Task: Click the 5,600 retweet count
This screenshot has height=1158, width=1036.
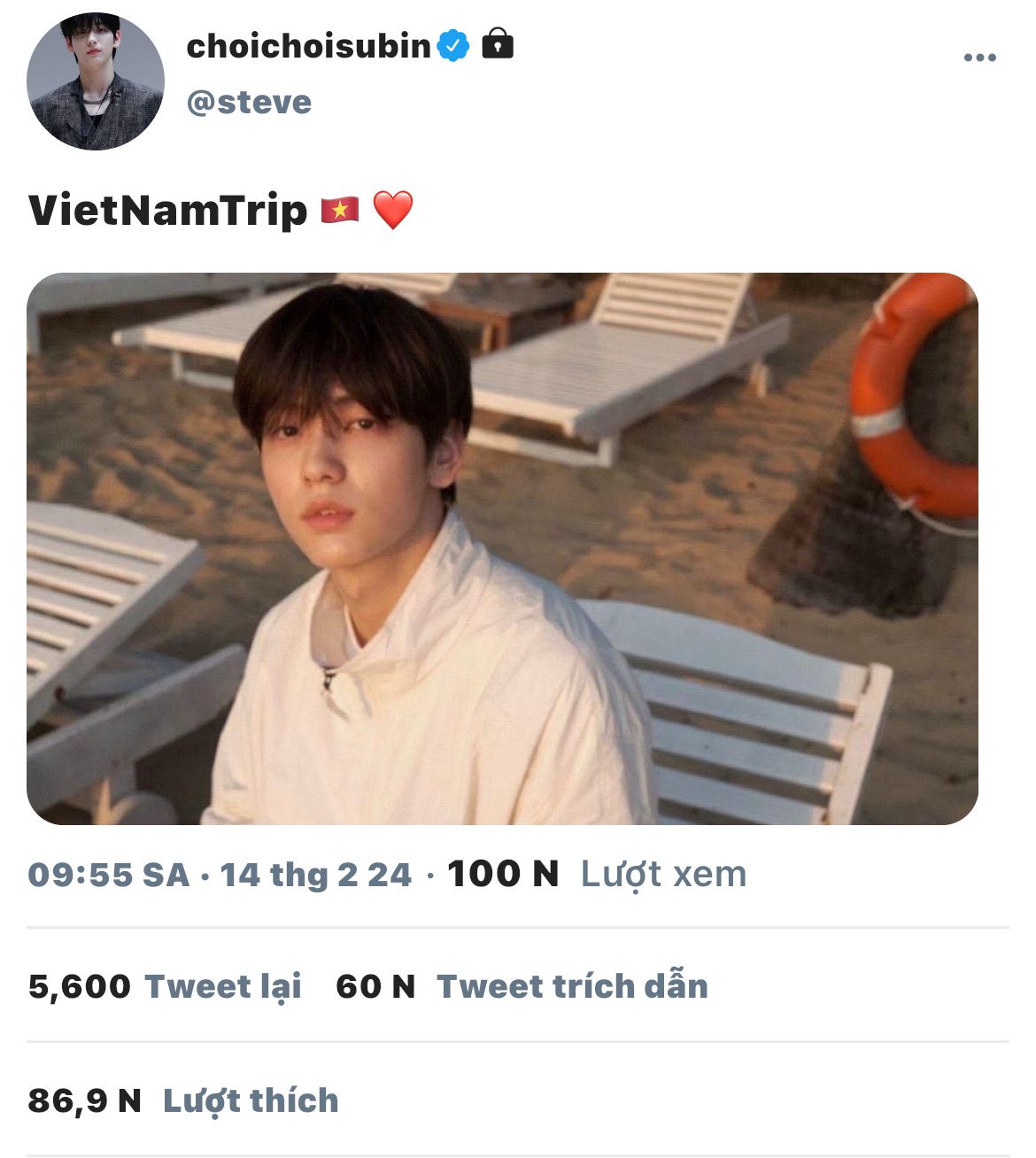Action: pos(80,986)
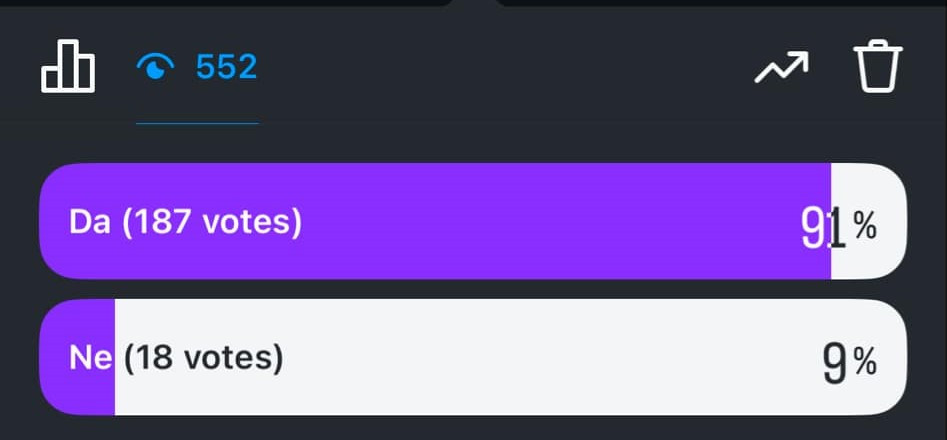Tap the white unfilled end of the Da bar

[x=868, y=221]
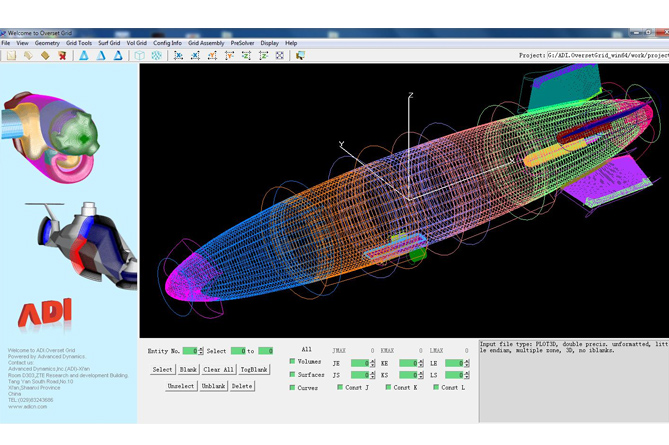The height and width of the screenshot is (445, 669).
Task: Click the mesh display icon beside the cube
Action: click(156, 56)
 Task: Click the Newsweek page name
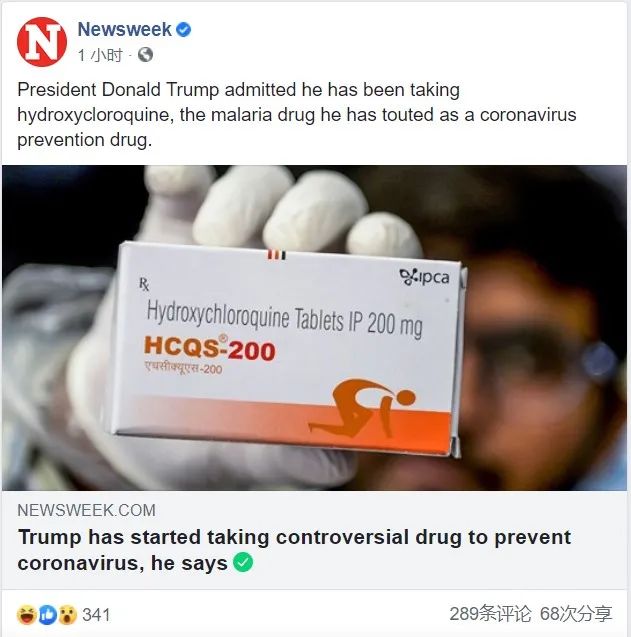pos(124,30)
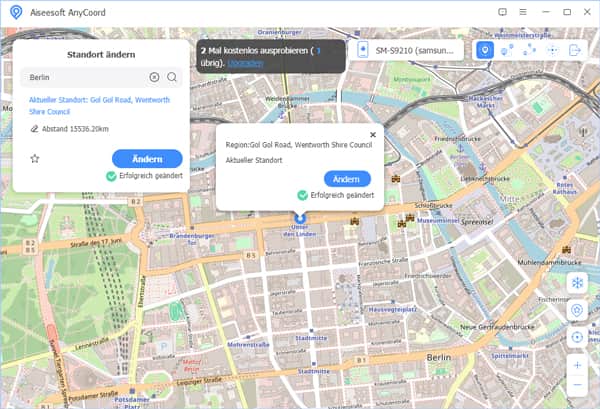Clear the Berlin search text
The height and width of the screenshot is (409, 600).
click(154, 77)
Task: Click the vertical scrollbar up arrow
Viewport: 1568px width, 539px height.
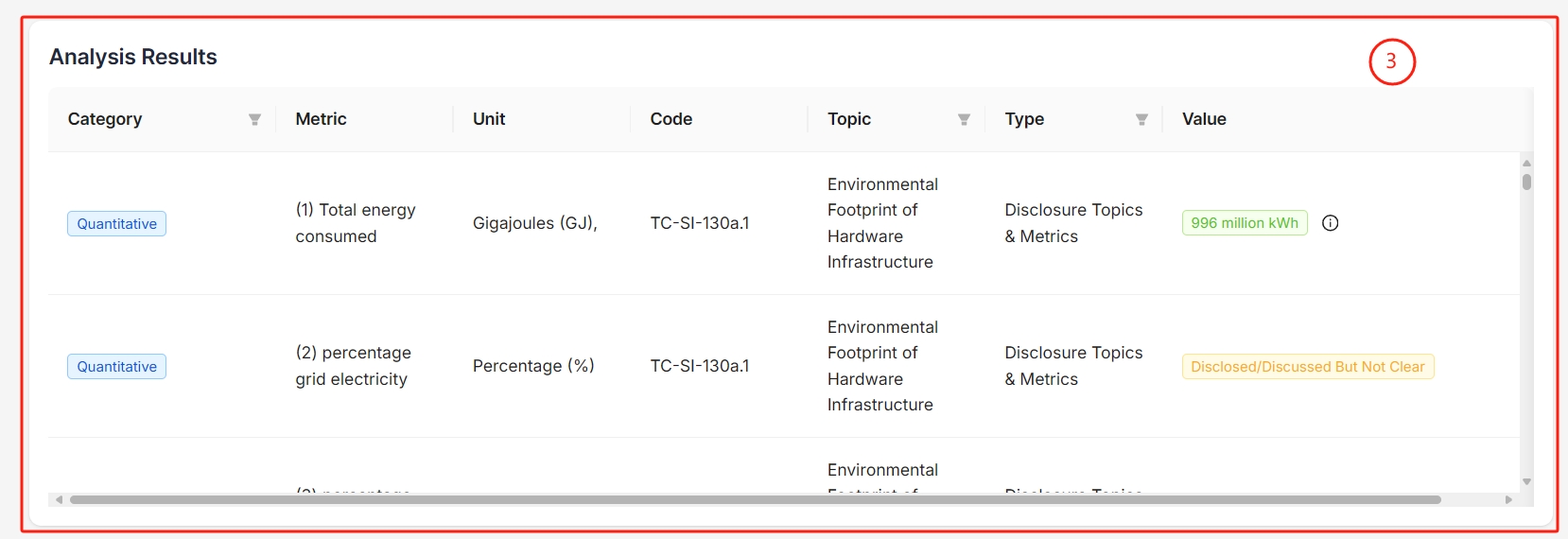Action: click(1526, 164)
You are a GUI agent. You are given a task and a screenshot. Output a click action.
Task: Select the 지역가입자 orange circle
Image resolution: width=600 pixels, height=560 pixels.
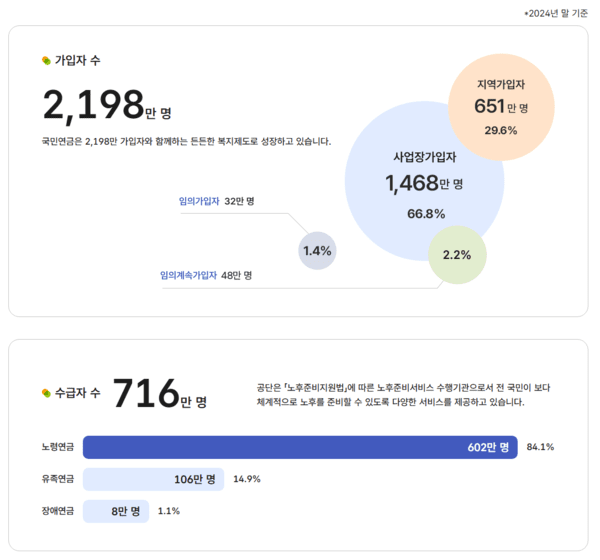point(501,107)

================

## PROBLEM STATEMENT
Please print each entry exactly as it stands, without the pictures.

## TASK ANSWER
Task: Click the 5,600 retweet count
This screenshot has height=1158, width=1036.
Action: pos(80,986)
Tap the white unfilled end of the Da bar

[x=868, y=221]
The height and width of the screenshot is (445, 669).
Task: Click the mesh display icon beside the cube
Action: click(156, 56)
 Task: Click the Newsweek page name
pos(124,30)
Clear the Berlin search text
The height and width of the screenshot is (409, 600).
click(154, 77)
Task: Click the vertical scrollbar up arrow
Viewport: 1568px width, 539px height.
Action: click(1526, 164)
You are a GUI agent. You are given a task and a screenshot. Output a click action.
Task: Select the 지역가입자 orange circle
Image resolution: width=600 pixels, height=560 pixels.
point(501,107)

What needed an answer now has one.